Сколково же — это все-таки институциональный проект, который осуществляет государство. И нам нужно хорошо подумать, как из этого государственного проекта сделать более гибкий, ориентированный на рынок и регулируемый рынком инновационный центр, позволяющий людям просто реализовывать свои идеи. Необходимо собрать туда лучших специалистов, которые готовы там работать. Нужно подумать о том, как создать там систему, которая позволит людям отвлечься от всех других проблем, в том числе от бытовых, и сфокусировать внимание на инновационных вопросах. Нужно, чтобы это было место, где не существует каких-то табу, ограничений и прочего.
У нас было довольно много наукоградов — этаких резерваций для ученых. Можно использовать этот опыт?
— Если мы в Сколково создадим такую резервацию, это может сработать — по типу Новосибирского академгородка. Но нужно создать в целом рынок предпринимательства. Пока он у нас развит очень слабо. Нужно пропагандировать идею предпринимательства среди молодых. Многие из них сейчас рассматривают эту область деятельности, однако ощущают себя в ней не совсем комфортно. Они считают, что лучше быть наемным работником, чем становиться предпринимателем. Предпринимательство означает определенные риски, ответственность, сложности с поиском финансирования, преодолением административных барьеров и т. п. Существует огромное количество проблем для тех, кто хочет запустить свой бизнес. Вот когда мы решим эти проблемы, мы сможем говорить о том, что у нас сделан шаг к созданию новой инновационной экономики.
Мне кажется, в этом плане все движется в обратном направлении: за последние десять лет мы, грубо говоря, вместо удвоения ВВП или хотя бы частного предпринимательства получили удвоение числа госслужащих. Может, сначала с этим разобраться, прежде чем Сколково строить?
— На самом деле надо создавать нормальную рыночную экономику, обеспечить людям возможность работать в комфортных условиях с точки зрения, во-первых, создания законодательной базы, а во-вторых — ее эффективного администрирования. Государство может это сделать. Начать необходимо с коррупции и бюрократии, нужно устранить административные барьеры.

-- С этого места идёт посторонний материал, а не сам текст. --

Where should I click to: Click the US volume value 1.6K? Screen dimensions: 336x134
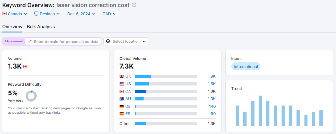(x=211, y=84)
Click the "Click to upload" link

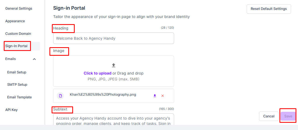pos(97,73)
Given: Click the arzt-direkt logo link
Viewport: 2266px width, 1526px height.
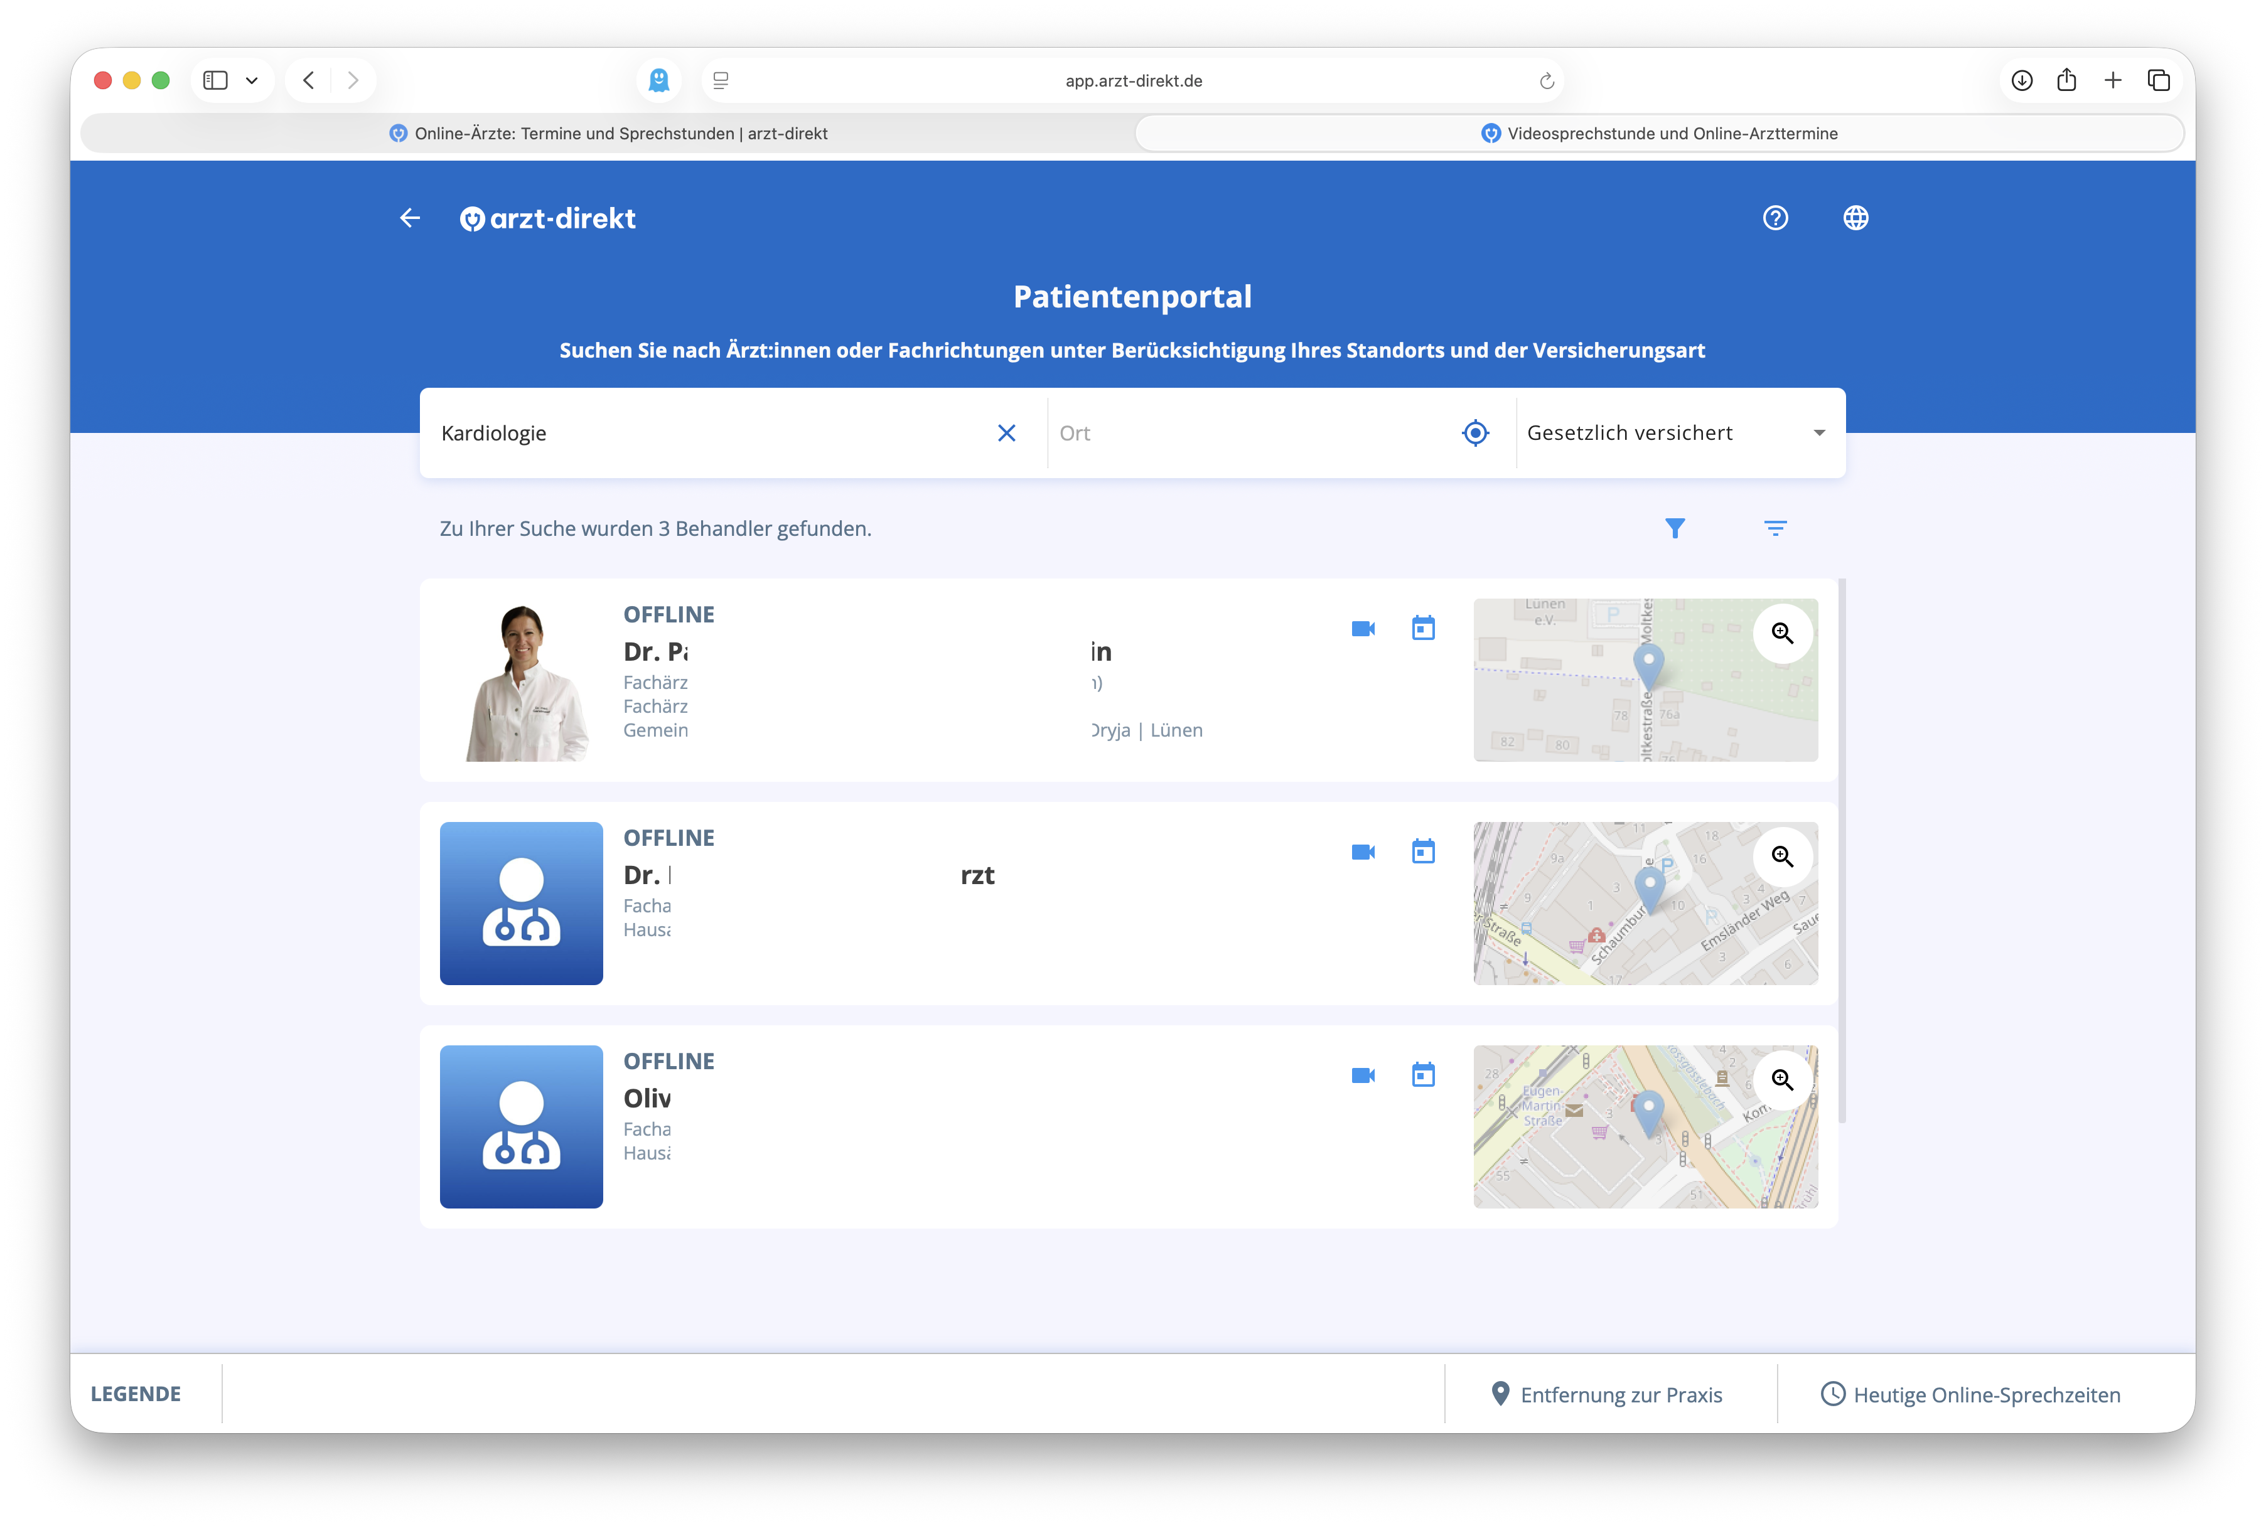Looking at the screenshot, I should point(547,218).
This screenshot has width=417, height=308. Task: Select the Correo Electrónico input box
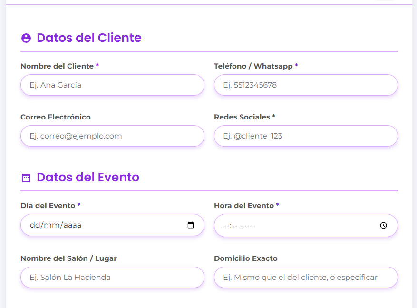click(x=112, y=136)
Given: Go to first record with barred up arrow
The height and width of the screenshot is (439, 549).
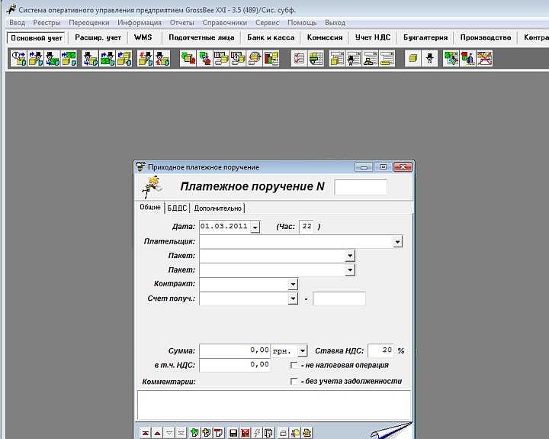Looking at the screenshot, I should pyautogui.click(x=145, y=433).
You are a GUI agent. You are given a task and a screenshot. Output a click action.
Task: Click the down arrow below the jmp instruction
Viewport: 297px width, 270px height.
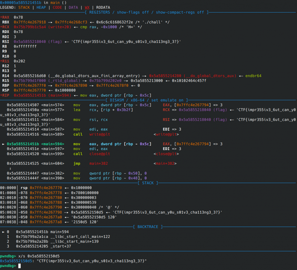10,168
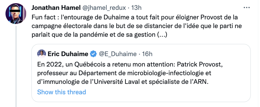Screen dimensions: 260x107
Task: Click the name "Patrick Provost" in quoted tweet
Action: (200, 64)
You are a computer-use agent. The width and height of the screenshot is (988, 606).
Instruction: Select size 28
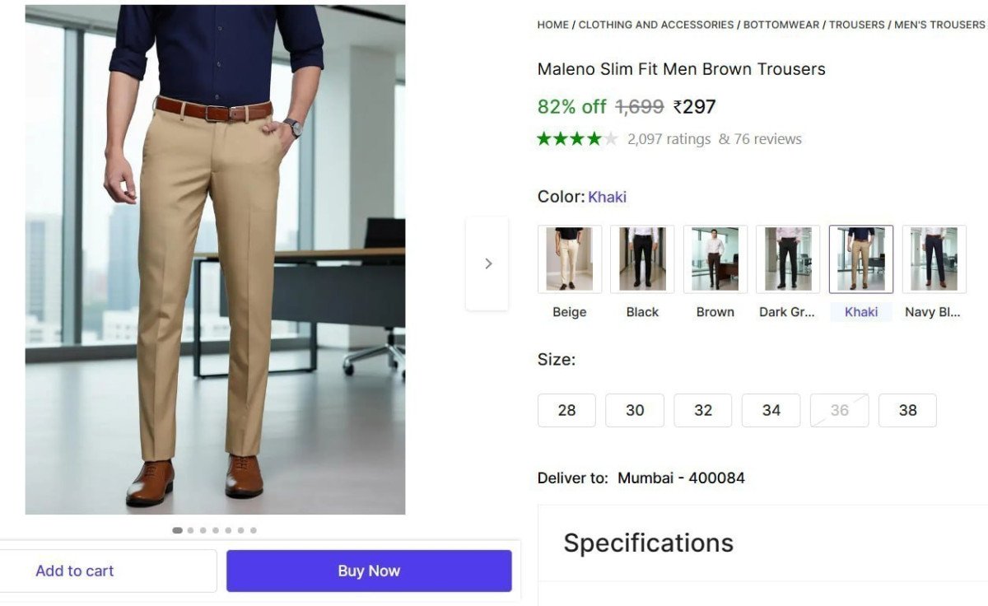point(566,410)
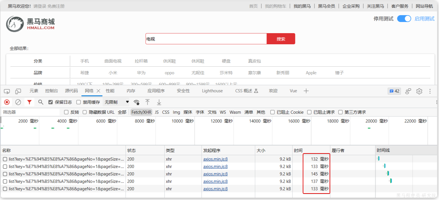The height and width of the screenshot is (200, 439).
Task: Click the export HAR download arrow
Action: (x=159, y=102)
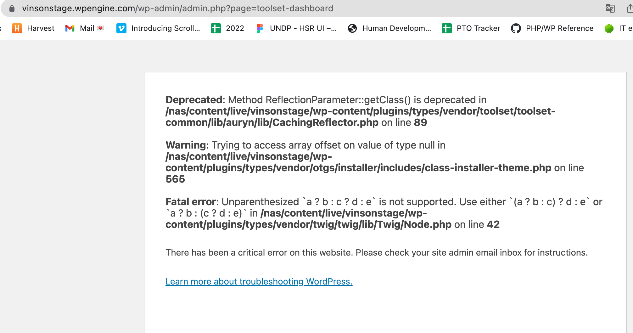Screen dimensions: 633x333
Task: Open the Vimeo Introducing Scroll bookmark icon
Action: [121, 28]
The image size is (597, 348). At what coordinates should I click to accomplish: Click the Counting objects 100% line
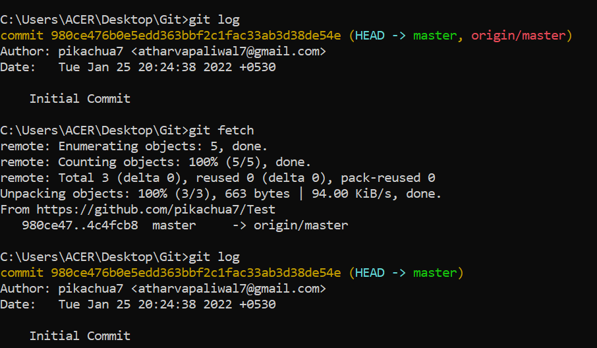(156, 162)
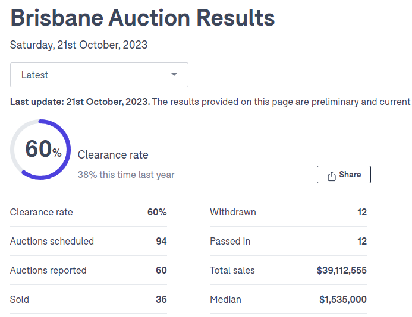Click the $1,535,000 median value
The height and width of the screenshot is (317, 412).
[x=343, y=299]
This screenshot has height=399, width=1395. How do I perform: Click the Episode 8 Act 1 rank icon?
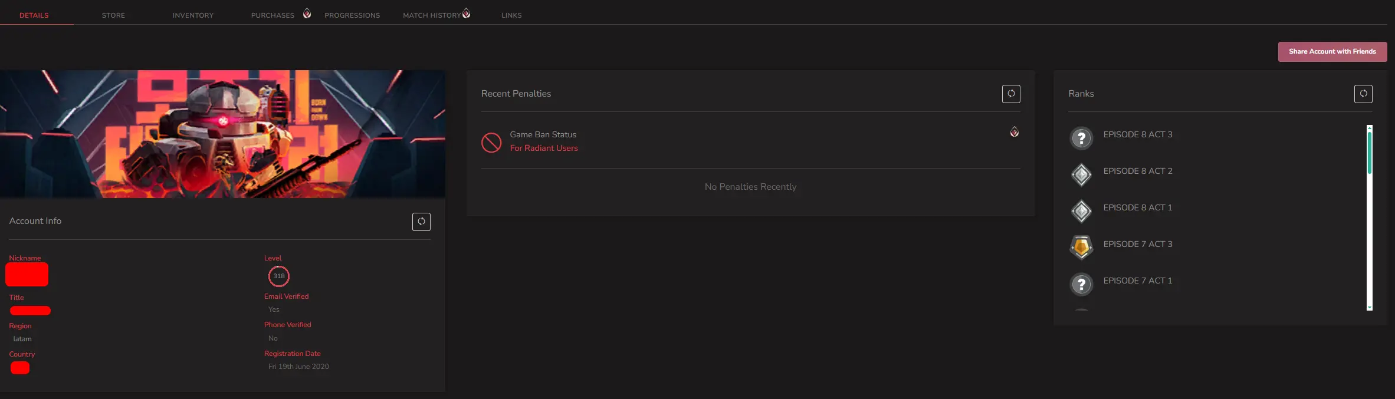(x=1081, y=211)

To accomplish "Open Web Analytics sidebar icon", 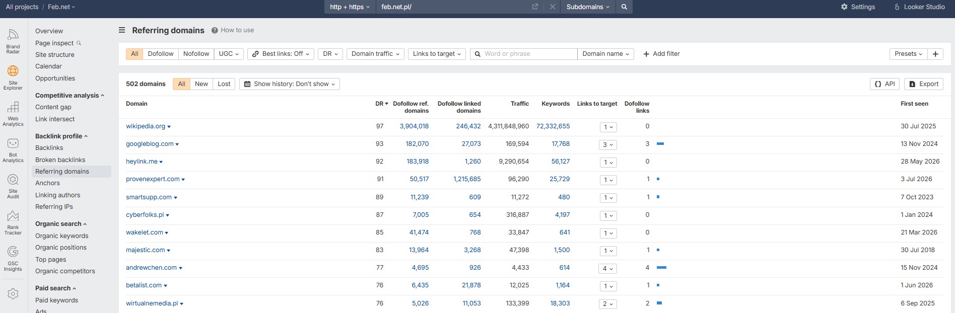I will pos(13,114).
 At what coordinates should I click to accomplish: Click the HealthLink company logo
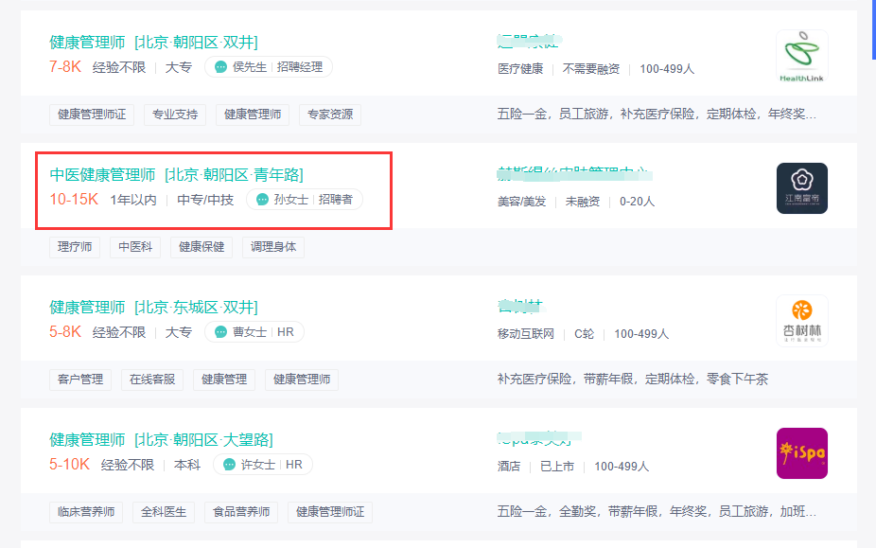click(801, 56)
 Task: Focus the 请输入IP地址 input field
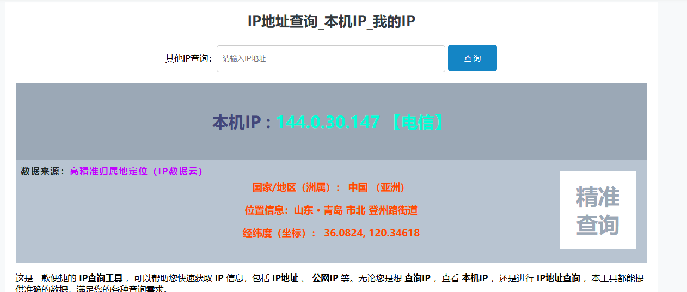330,59
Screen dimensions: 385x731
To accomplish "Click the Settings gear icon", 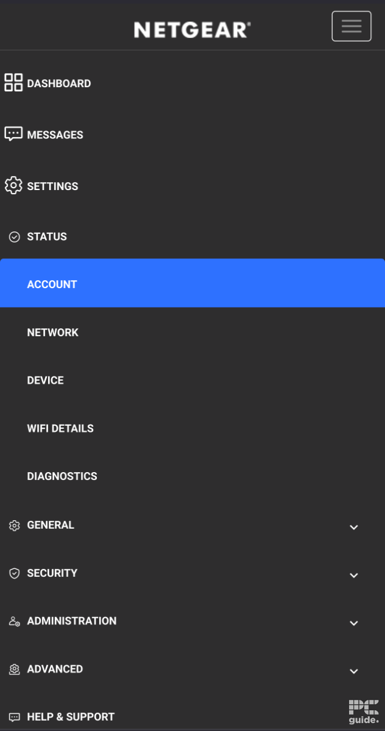I will (x=13, y=185).
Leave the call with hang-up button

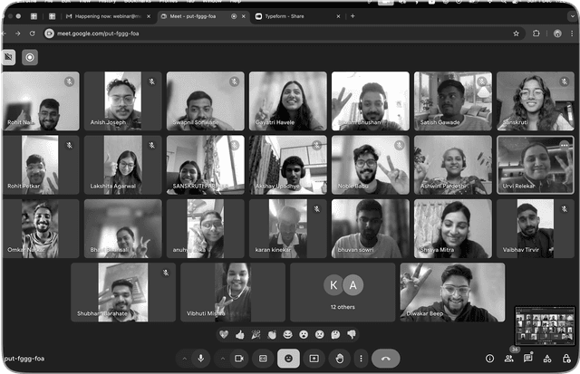coord(386,359)
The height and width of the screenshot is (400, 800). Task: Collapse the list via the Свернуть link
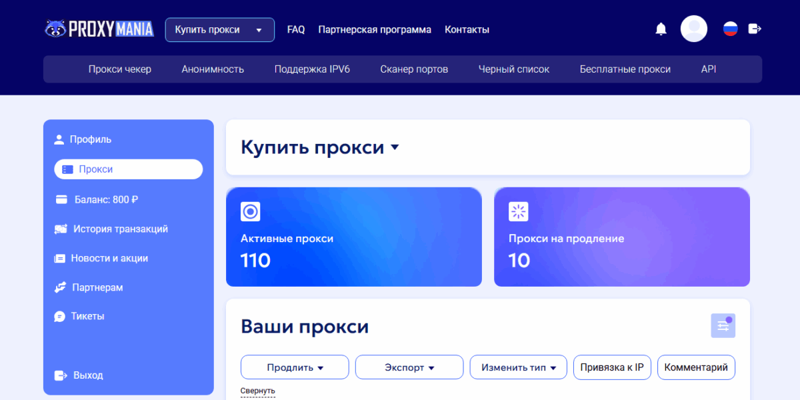coord(257,391)
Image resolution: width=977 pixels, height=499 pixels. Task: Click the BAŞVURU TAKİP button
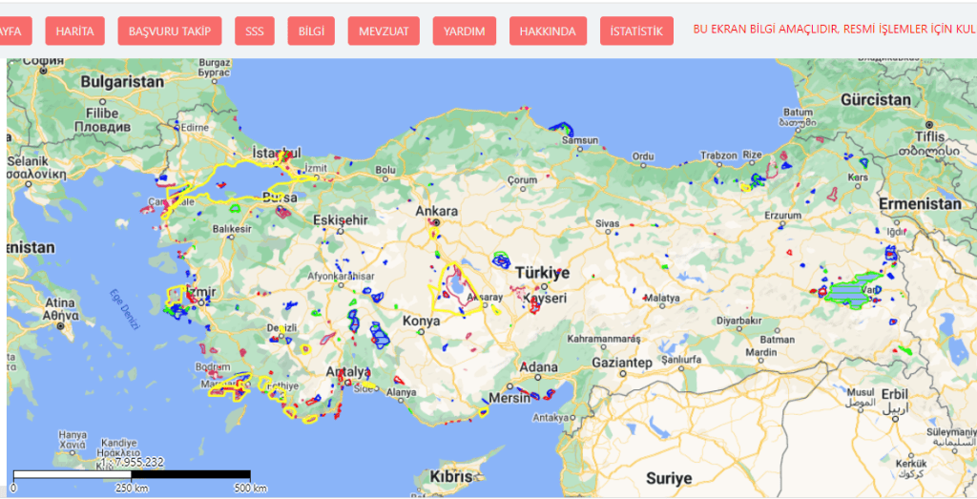(170, 31)
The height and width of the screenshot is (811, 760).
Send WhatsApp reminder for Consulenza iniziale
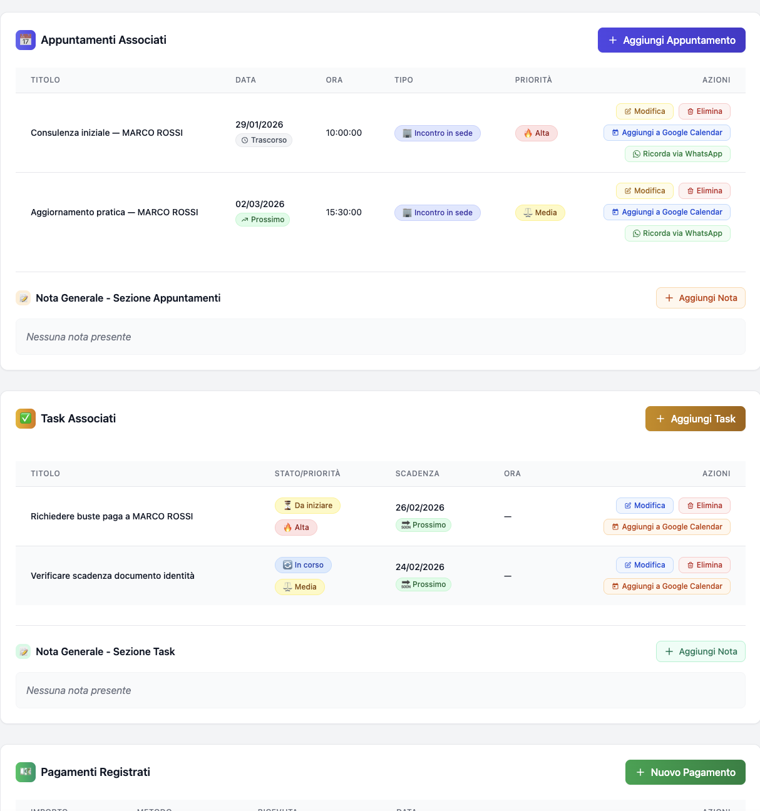pos(677,154)
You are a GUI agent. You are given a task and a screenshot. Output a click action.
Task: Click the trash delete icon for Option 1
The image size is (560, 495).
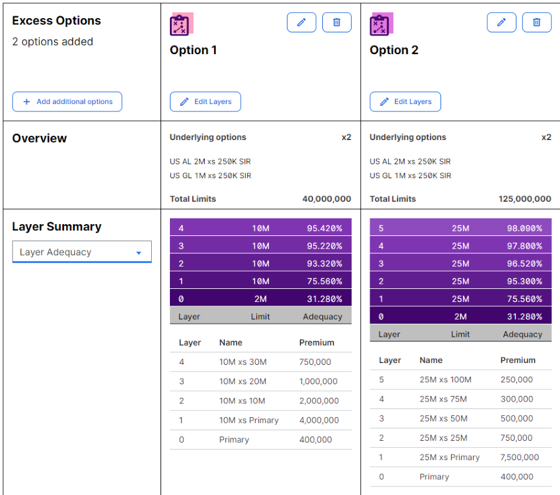[x=337, y=22]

Как это сделать в нынешних политических условиях — я имею в виду отсутствие зависимости местных чиновников от самочувствия бизнеса в регионе? Что, эти люди, которые создают административные барьеры, сами себя высекут?
— Я понимаю вопрос... С моей точки зрения, одной из составляющих процесса, конечно, должна быть реформа госслужбы. Нужно понять, насколько эффективно работают и взаимодействуют различные агентства, федеральные и региональные органы власти. Посмотреть на то, как можно создать более эффективную систему взаимодействия органов государственной власти. Нужно оценить, насколько те решения, которые принимаются, и те законы, которые вступают в силу, действительно работают на практике.